═════ Excerpt to read ═════

The starkly different worlds of Grove Hall and Gillette Stadium — one troubled by gangs and poverty, the other studded with football celebrity — intersected when Dorchester landscaper Odin Lloyd and Patriots tight end Aaron Hernandez became acquainted.
The pair went to nightclubs together, hung out together, and even had relationships with sisters, according to Lloyd’s friends and others.
Lloyd, a 27-year-old amateur football player, apparently did not boast of his friendship with an NFL star, and its scope and depth remain a mystery. But that unlikely acquaintance ended at a North Attleborough industrial park where he was shot and killed June 17, a murder that authorities allege was orchestrated by Hernandez.
After Hernandez’s arraignment, the grief that had touched Lloyd’s family and neighbors for 10 days became mixed with a new layer of disbelief. The son, brother, and friend who had been a fixture on Fayston Street, a smiling man who rode his bicycle 12 miles to work, now was alleged to have been slain by a multimillionaire football star.
Anthony Paul, a 25-year-old friend of Lloyd’s, sat on Fayston Street in disbelief after Hernandez appeared in handcuffs at Attleboro District Court.
“I saw him every day,” Paul said. “We were close, like brothers.”
Lloyd had two brushes with the law — a 2008 arrest for an alleged fight, and a 2010 charge of breaking and entering — but those cases were dismissed in Dorchester District Court, records show.
The memories summoned Wednesday on Fayston Street were of a big man with a wide smile, a laid-back spirit, and a large heart. There may be much that remains unknown about Lloyd’s life, including what role he played in Hernandez’s circle, but the man neighbors say they knew was one who loved to party, loved football, and took time to look after his family.
Women flocked to him, a friend said. And even though he spent considerable time in Hernandez’s orbit, Lloyd, the oldest of three children, stayed connected to his neighborhood.
“He was a fun-loving guy,” said neighbor Dominic Johnston. “He was a football player. He had charisma. He had groupies. He had connections.”

═════ Data provided ═════

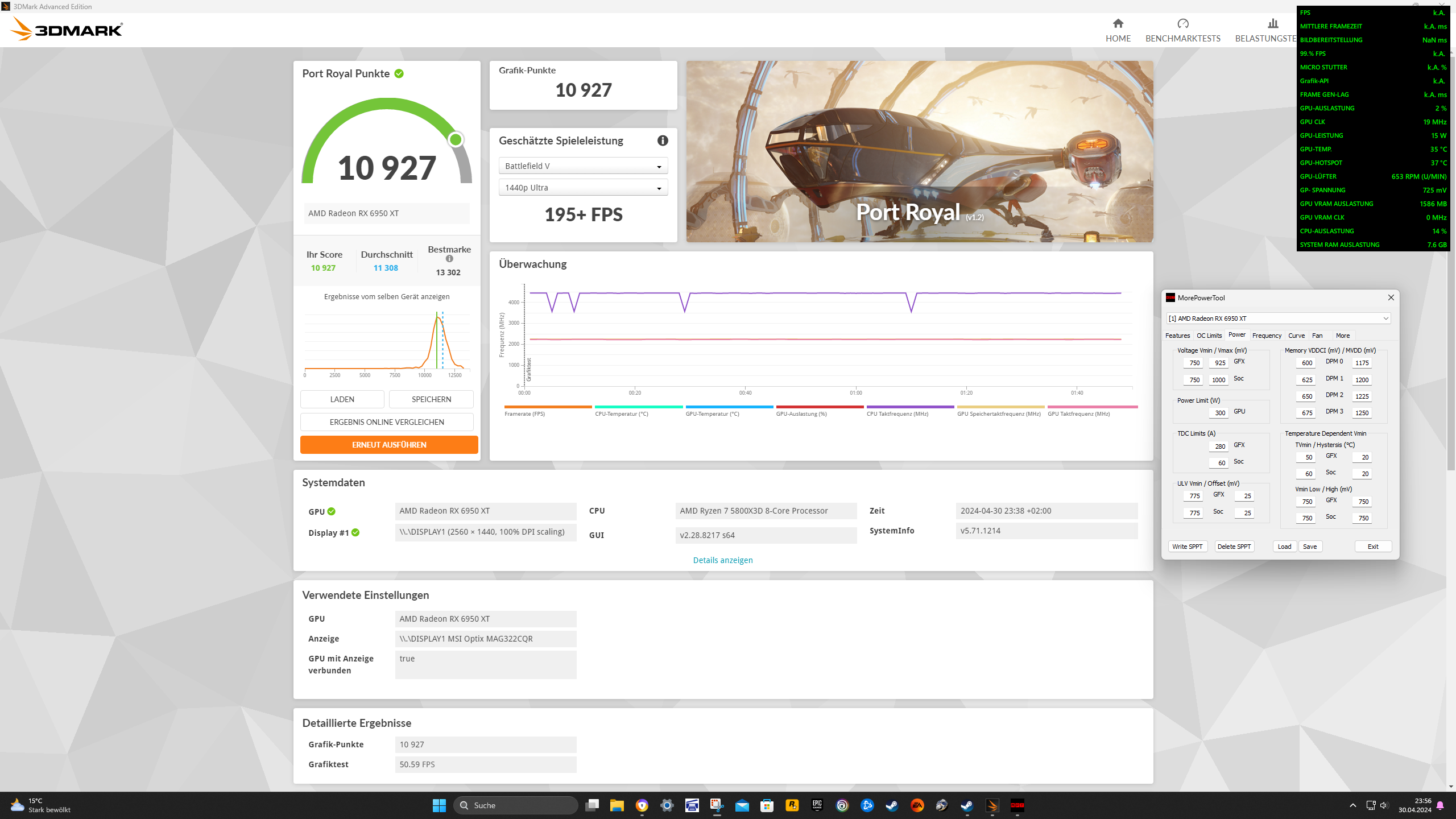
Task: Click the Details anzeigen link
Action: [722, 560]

═════
═════ Data provided ═════

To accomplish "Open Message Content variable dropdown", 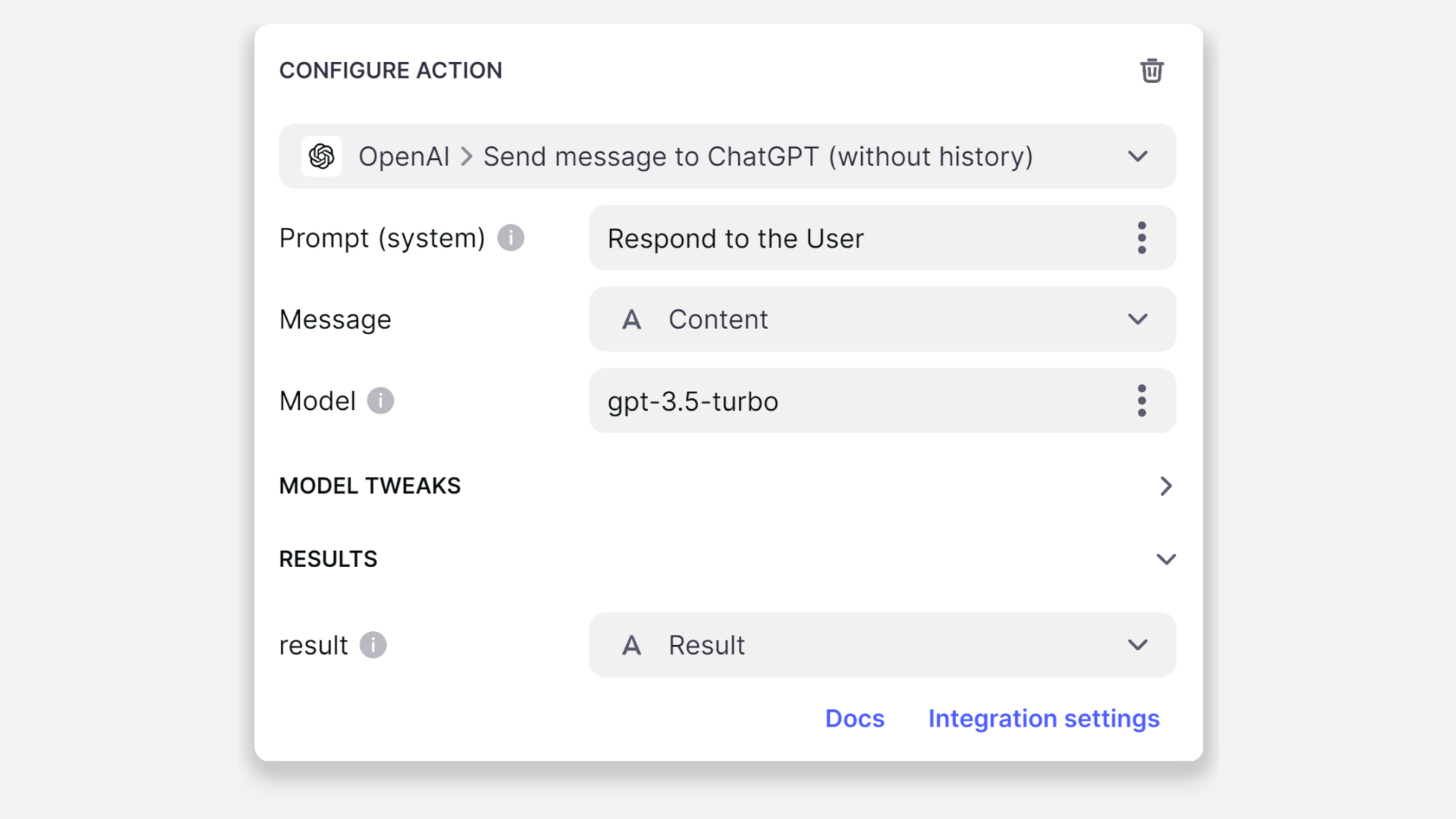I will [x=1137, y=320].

═════

Parts of the exercise ->
1. Reproduce the passage of the article about Odin Lloyd starting at "After Hernandez’s arraignment, the" and ending at "Attleboro District Court.".
2. Name every person the article about Odin Lloyd identifies by full name.

Exercise responses ->
1.
After Hernandez’s arraignment, the grief that had touched Lloyd’s family and neighbors for 10 days became mixed with a new layer of disbelief. The son, brother, and friend who had been a fixture on Fayston Street, a smiling man who rode his bicycle 12 miles to work, now was alleged to have been slain by a multimillionaire football star.
Anthony Paul, a 25-year-old friend of Lloyd’s, sat on Fayston Street in disbelief after Hernandez appeared in handcuffs at Attleboro District Court.

2.
Odin Lloyd
Aaron Hernandez
Anthony Paul
Dominic Johnston